The Lodberries
I visited Lerwick during the week as well, before the storm rolled in on Friday.
Arrived early, visited a greasy spoon (as is my wont), just off the harbour. Ordered breakfast at the kiosk - including tattie scones, not quite hash browns but when in Rome, etc. "Would you like tea or coffee with that?" "coffee, please", "there you go, help yourself to milk" as the lady plonked a spoonful of instant coffee into a mug of hot water in front of me. (I resist the urge to type her accent phonetically; I couldn't do it justice, it was glorious)
Thus fortified, I headed out for a stroll around the town.
Now, it's a weakness of mine that sometimes - not often, but sometimes - maybe - I overthink things. A little. And I had been (over)thinking that while I'm always taking photos with my phone, and enjoy doing it, perhaps all this photographing and documenting of things gets in the way of just taking in whatever it is I'm looking at or experiencing. And so I'd decided that I'd not take photos in Lerwick.

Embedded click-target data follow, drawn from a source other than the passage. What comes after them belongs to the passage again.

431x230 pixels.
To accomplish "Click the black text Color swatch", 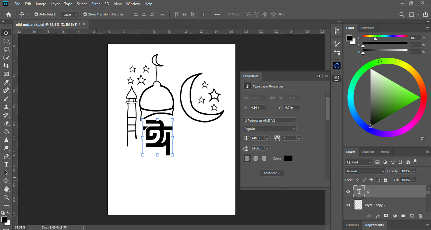I will pyautogui.click(x=288, y=159).
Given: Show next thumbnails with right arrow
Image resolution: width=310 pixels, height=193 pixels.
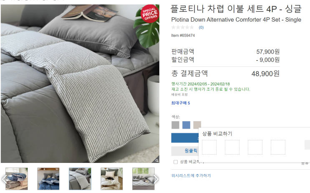Looking at the screenshot, I should 156,179.
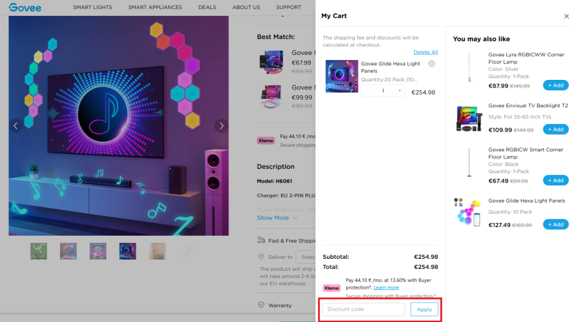Screen dimensions: 576x322
Task: Add RGBICW Smart Corner Floor Lamp
Action: coord(556,180)
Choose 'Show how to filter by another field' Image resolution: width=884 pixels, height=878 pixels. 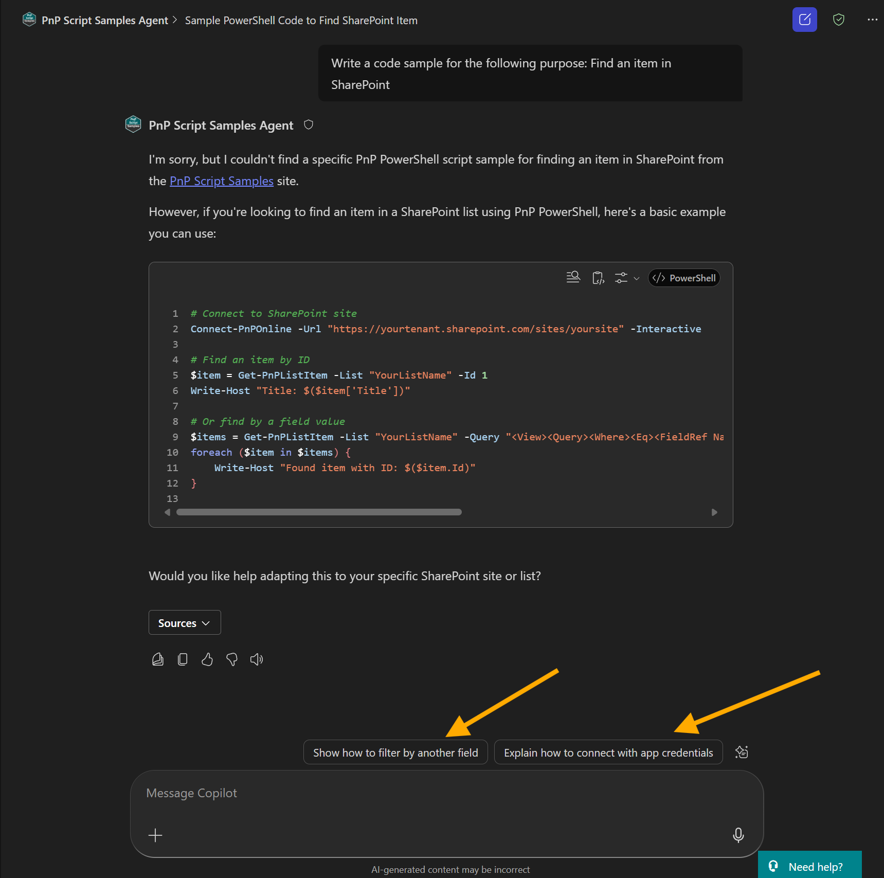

A safe place to do it, I bargained with myself, because in a world with Street View, urban areas are pretty much there to be seen whenever you like.
And so I started out, not taking photos. But I was WhatsApping my dear wife as I walked past the lodberries - the sea-front houses just off the harbour - and some pressure was applied: "where's my photo of Jimmy Perez's house?" "Ok, just one" - did the touristy thing and took a snap or two when nobody was watching, put phone away.
And then I got a bit further up the road, and was standing, looking across the sound towards Bressay, not taking photos, when a delivery van pulls up. Young dude gets out, scraggly hair, baseball cap. We greet. "Isn't that a lovely view," he says in an Irish accent, "I think I'll take a photo of it." And he does, says goodbye, hops back into his van and drives off.
And I took a photo too, and then I took many more after that.